As for the Javits Center abandonment defense, even if the Marrow is deemed to have “abandoned” the sculpture, he is still entitled to protection under VARA (unless he expressly waived it). The question in this case will hinge on the Marrow’s right of integrity. Since it is unclear from the complaint what exactly happened to the sculpture, evidence will need to come out at trial that shows the defendant destroyed or otherwise mutilated the work in a way that prejudiced his reputation.

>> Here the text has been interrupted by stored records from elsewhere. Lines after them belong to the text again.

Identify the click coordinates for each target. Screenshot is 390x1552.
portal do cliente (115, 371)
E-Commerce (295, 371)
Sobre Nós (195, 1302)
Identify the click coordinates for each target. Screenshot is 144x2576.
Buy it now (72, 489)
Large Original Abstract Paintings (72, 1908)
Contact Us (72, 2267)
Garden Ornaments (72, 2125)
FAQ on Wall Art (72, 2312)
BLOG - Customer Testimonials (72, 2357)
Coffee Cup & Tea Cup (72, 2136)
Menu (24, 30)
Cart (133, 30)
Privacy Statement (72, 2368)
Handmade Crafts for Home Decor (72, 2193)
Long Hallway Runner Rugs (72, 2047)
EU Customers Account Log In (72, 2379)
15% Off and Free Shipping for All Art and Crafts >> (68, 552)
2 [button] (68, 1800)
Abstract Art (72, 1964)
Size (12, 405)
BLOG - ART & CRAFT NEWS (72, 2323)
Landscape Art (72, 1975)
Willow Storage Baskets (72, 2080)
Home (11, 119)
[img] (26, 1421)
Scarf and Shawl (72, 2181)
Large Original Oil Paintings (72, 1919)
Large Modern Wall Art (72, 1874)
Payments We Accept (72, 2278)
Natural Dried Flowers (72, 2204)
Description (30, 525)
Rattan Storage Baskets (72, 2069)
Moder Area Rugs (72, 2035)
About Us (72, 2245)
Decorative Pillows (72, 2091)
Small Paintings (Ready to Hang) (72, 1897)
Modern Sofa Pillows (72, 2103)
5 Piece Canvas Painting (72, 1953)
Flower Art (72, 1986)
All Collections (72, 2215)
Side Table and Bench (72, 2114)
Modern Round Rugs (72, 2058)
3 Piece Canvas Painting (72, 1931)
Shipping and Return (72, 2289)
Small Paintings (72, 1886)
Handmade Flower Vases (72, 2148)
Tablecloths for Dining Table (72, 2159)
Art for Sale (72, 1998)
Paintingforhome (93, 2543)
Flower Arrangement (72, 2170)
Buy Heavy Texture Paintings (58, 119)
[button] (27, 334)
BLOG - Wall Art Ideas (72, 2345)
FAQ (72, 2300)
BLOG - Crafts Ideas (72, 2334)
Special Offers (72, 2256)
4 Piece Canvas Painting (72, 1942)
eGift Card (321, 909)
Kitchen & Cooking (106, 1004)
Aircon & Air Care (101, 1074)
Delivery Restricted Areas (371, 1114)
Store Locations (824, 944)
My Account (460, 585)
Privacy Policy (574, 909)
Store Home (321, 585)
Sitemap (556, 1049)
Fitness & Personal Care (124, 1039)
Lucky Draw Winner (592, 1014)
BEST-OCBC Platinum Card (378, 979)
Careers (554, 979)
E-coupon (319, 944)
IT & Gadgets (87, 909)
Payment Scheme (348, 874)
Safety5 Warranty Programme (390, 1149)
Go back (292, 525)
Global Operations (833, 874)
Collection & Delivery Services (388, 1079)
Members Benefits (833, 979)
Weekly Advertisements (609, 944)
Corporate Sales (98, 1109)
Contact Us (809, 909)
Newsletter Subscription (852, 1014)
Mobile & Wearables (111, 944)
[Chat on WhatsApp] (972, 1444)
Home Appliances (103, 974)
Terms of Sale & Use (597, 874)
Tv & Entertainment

A note from the legal counsel for the Javits Center dated September 6, 2013, included in the complaint, states without much detail that the Javits Center “had no choice but to dispose of [the sculpture]”. If this is the case, Marrow is likely to succeed on his VARA claim. On the other hand, there seems to be little question of whether or not the statue is a work of “recognized stature”, which requires determining whether the artist is, among many other factors, well-known, highly acclaimed by experts in the field, and possess artistic merit. Better known as Phase 2, Marrow is a founding father of the graffiti movement, and therefore is likely to posses the necessary attributes to prevail in his suit.
[i] Complaint: Lonny Marrow v. Jacob Javits Center, et al. (S.D.N.Y. 2013) (No. 13 Civ. 7902).
[ii] Id., 17 U.S.C. 106A.
[iii] 17 U.S.C. 106A.
[iv] Carter v. Helmsley-Spear, 71 F.3d 77, 86 (2d Cir. 1995) (quoting Aymes v. Bonelli, 980 F.2d 857, 861 (2d Cir. 1992)).